AMD and Intel have been extremely active on the desktop processor front through 2007, introducing both price drops and new products, and as a result, have totally transformed the market. Ultra high priced desktop processors are quickly turning into the dinosaurs of the market, as both companies trim the fat and offer powerful CPUs for a fraction of their introductory price. Product releases have also followed this pattern, and any new processors from AMD and Intel seem to have accepted this new market reality, and slipped into the existing price structure.
This type of intense price and product competition has yielded significant benefits to consumers, and the type of price-performance ratios you can receive today simply dwarfs anything in the past. AMD has been at the forefront of the price drop trend, and other than the new Athlon 64 X2 6400+, none of their desktop processor line is priced over $200. One real bright spot is the Athlon 64 X2 5600+, which not only offers top of the line mainstream performance, but has lower power and thermal specs, on par with the Athlon 64 X2 5000+ to 5400+ range.

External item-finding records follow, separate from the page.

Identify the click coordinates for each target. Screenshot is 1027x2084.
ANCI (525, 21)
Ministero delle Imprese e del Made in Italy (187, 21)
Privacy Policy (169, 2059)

The processor's basic specs remain intact, and the Athlon 64 X2 5600+ is simply a 2.8 GHz version of the 90nm Windsor core. This translates into 64K of L1 instruction and 64K of L1 data cache per core, for a total of 256KB of L1 cache, and an L2 configuration of 1MB of L2 data cache per core, or a total of 2MB of L2 cache. AMD still hasn't made the transition to 65nm for its higher-speed models, so the Athlon 64 X2 5600+ remains a 90nm part, but it does offer a lower power envelope compared to the Athlon 64 X2 6000+. This is also a Socket AM2 part, and features an integrated dual-channel memory controller that supports up to DDR2-800 speeds and a theoretical memory bandwidth of 12.8 GB/second.
The Athlon 64 X2 5600+ includes support for AMD64, HyperTransport, Enhanced Virus Protection, and AMD Virtualization technology, while many of its power and thermal specifications sit a level lower than the Athlon 64 X2 6000+ and 6400+. The Athlon 64 X2 5600+ offers a core voltage of 1.3V-1.35V, a thermal power rating of only 89W, a processor current of 65 A, and a transistor count of 227.4 million. This processor represents the highest clocked version of this mid-level power design, and once you move to the Athlon 64 X2 6000+ or higher, this jumps to a TDP of 125W and a 90.5 A processor current. The Athlon 64 X2 5600+ also supports AMD Cool'n'Quiet, and offers max power-saving specifications of 1.1V core voltage, 23.8 A current, 29.2W thermal power, and a 1.0 GHz ramped-down clock speed.
One major benefit of the Athlon 64 X2 5600+ is its "even" 14x clock generator and the ability to run at pure DDR2-800 speeds with 12.8 GB/s of memory bandwidth. This translates into a slightly higher memory speed and bandwidth compared to a processor with an "uneven" multiplier like the Athlon 64 X2 6000+, which runs at only 746 MHz and sports 11.9 GB/s of memory bandwidth. Even worse are the processors with fractional multipliers, like the 65nm Athlon 64 X2 4800+ (12.5x), which runs at only 714 MHz DDR and supplies just 11.4 GB/s of memory bandwidth. These may seem like small differences to some, but many enthusiasts seek out a true DDR2-800 Athlon 64 X2 processor in order to get the highest memory performance.